Rationale: Focal epilepsy is associated not only with localised brain abnormalities, but also large-scale network alterations. In particular, abnormal network interactions may help localise the epileptogenic zone, or the patient-specific region that is indispensable for generating seizures. However, identifying reliable biomarkers for the epileptogenic zone remains an open challenge, in part because abnormal dynamics are difficult to distinguish from normal spatial heterogeneity in brain activity.

Methods: We created normative maps of intracranial EEG (iEEG) functional networks using data from 247 subjects from the Restoring Active Memory dataset. Functional networks were defined as the pairwise Pearson correlation between iEEG time series in delta, theta, alpha, beta, gamma, and broadband frequency bands. Each network was constructed using 23,248 iEEG contacts from outside the seizure onset and initial propagation zones, allowing us to approximate normal network dynamics. To aggregate functional networks across patients with different electrode implantations, iEEG contacts were assigned to regions of interest (ROIs), yielding functional network matrices with 82 ROIs for each frequency band in each subject. This approach created a distribution of expected, normative values for each functional network edge, which were summarised using the distribution's mean and standard deviation.

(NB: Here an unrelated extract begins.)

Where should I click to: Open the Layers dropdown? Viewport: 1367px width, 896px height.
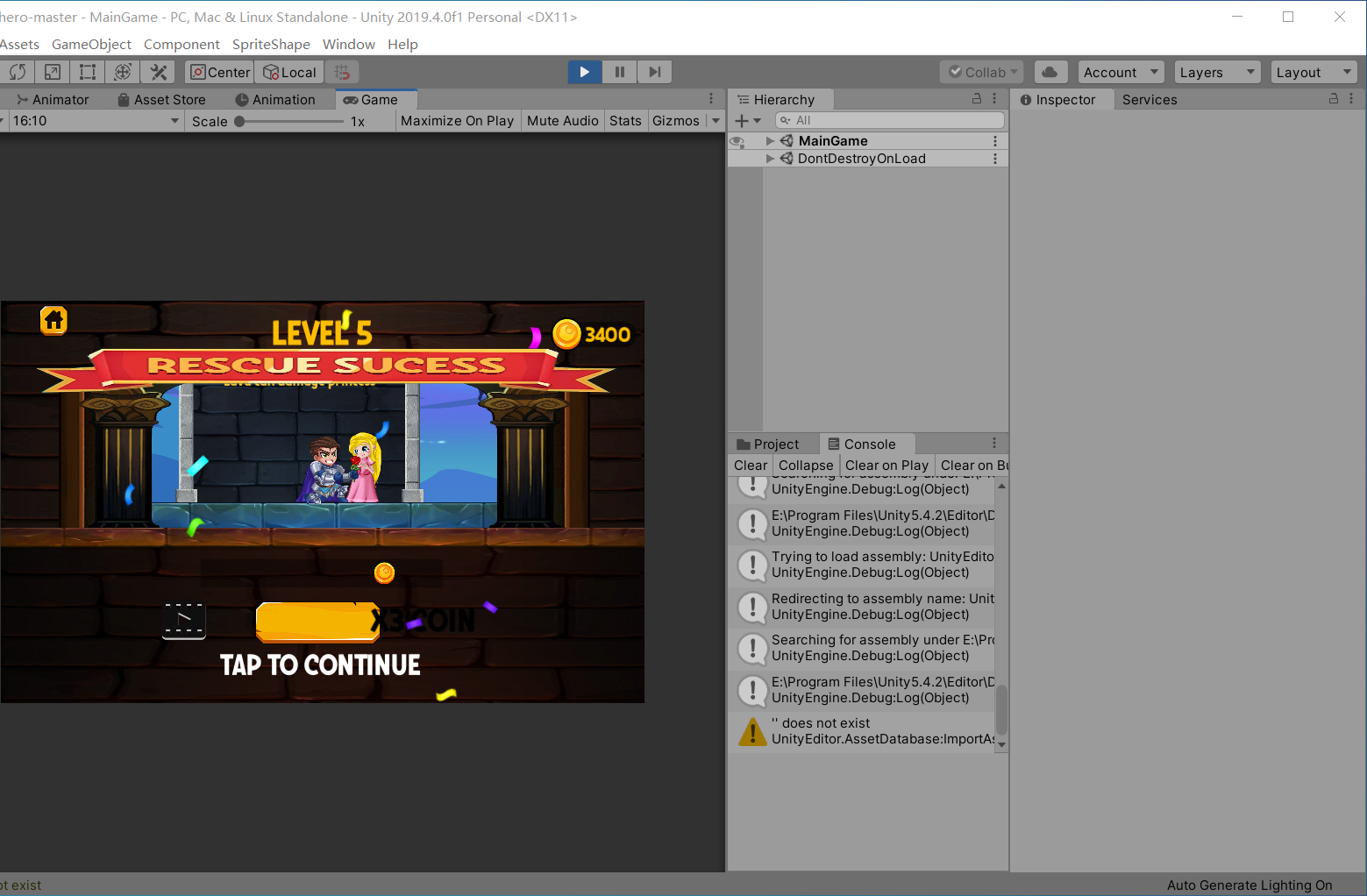pos(1216,72)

Results: We present normative network maps that capture normal spatial variability in iEEG functional networks. Our normative networks have properties such as high modularity, in agreement with previous studies of large-scale brain networks. Finally, we demonstrate their potential use as baselines for identifying epileptogenic networks in individual patients with focal epilepsy.

Conclusions: Our normative networks will serve as a valuable tool for uncovering pathological network interactions in patients with focal epilepsy. Future work will apply these normative networks to presurgical iEEG networks, with the goal of revealing patient-specific network abnormalities that localise the epileptogenic zone and predict treatment outcomes.

Funding: P.N.T. is supported by a UKRI Future Leaders Fellowship (MR/T04294X/1).